Of course, this is the wrestling business, an industry where unionizing efforts have never managed to earn a stronghold. The WWE, a public company that's currently trading for $60 a share, keeps all of its employed talent in Independent Contractor limbo. Even John Cena needs to book his own travel and lodging, out of his own expense account, for each show on the company tour. This makes the wrestling world an outlier to practically every major sports enterprise in America; the NBA, NFL, MLB, and NHL all have accompanying unions and a collective bargaining agreement with their team owners. No such infrastructure exists for wrestlers.

Starr understands these pitfalls. The average wrestler might work for dozens of different promotions in a year, making it impossible for workers to bargain with one single corporate entity.
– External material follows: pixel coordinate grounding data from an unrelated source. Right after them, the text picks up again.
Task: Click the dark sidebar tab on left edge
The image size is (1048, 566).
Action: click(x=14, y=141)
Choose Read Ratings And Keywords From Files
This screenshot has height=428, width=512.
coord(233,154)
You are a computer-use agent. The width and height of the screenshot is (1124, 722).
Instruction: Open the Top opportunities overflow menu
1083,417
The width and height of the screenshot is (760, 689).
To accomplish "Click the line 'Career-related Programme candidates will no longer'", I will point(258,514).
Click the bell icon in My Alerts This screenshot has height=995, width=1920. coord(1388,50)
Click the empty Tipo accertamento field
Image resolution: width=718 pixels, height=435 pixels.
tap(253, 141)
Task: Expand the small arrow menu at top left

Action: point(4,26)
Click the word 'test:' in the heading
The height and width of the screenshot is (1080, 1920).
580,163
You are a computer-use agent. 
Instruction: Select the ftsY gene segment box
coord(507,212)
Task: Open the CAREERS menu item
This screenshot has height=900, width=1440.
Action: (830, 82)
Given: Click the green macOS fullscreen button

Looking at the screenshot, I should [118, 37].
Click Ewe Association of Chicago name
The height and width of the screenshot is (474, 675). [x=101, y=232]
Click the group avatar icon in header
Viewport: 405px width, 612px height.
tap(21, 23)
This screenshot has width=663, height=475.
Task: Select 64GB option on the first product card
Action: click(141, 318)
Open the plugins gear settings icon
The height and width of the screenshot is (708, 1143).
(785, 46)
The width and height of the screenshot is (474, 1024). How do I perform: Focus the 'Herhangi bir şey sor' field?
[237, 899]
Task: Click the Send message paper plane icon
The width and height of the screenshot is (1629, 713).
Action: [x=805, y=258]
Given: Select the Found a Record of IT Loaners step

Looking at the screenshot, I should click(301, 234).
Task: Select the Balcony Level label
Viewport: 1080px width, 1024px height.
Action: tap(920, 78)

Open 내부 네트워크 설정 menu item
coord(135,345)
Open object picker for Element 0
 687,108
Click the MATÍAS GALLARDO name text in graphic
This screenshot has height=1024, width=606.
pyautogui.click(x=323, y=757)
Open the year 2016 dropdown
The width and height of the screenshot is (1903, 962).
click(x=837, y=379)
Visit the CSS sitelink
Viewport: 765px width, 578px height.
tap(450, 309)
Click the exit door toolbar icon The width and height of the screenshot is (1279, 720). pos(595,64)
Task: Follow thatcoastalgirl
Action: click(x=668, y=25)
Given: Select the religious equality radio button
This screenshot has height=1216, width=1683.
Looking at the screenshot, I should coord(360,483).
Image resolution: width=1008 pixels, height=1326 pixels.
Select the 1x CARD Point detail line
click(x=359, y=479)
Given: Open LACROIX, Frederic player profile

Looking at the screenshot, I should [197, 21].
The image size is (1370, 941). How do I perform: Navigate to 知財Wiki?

A fully comprehensive wrestling union, says Starr, requires us to believe in a very different world.

"People get so jaded from wrestling, nobody knows what's real or what's fake," he says. "People look at the finish line, and it seems like such a daunting task. It's a total change from what we're used to and we can't imagine things being different."

But already, Starr thinks that We The Independent has accomplished things that ought to make the world believe that a more equitable future might not be that far away.

"The organizations we speak to say, 'Reach for the low-hanging fruit.' And that's what we were saying. The first thing we wanted to get done is to make sure that there was food and water available at all wrestling shows for wrestlers. Just something to eat. Most of us drive hours and hours back and forth without a hotel," he says. "We also got Equity to push their insurers to include wrestlers in their disability welfare policy. Equity used our campaign to force that issue."

Eventually, Starr wants to see a minimum wage structure, and a network of wrestling companies that can ensure that there's security for independent wrestlers. Like the saying goes, there's power in a union. Especially a union jumping from the top rope.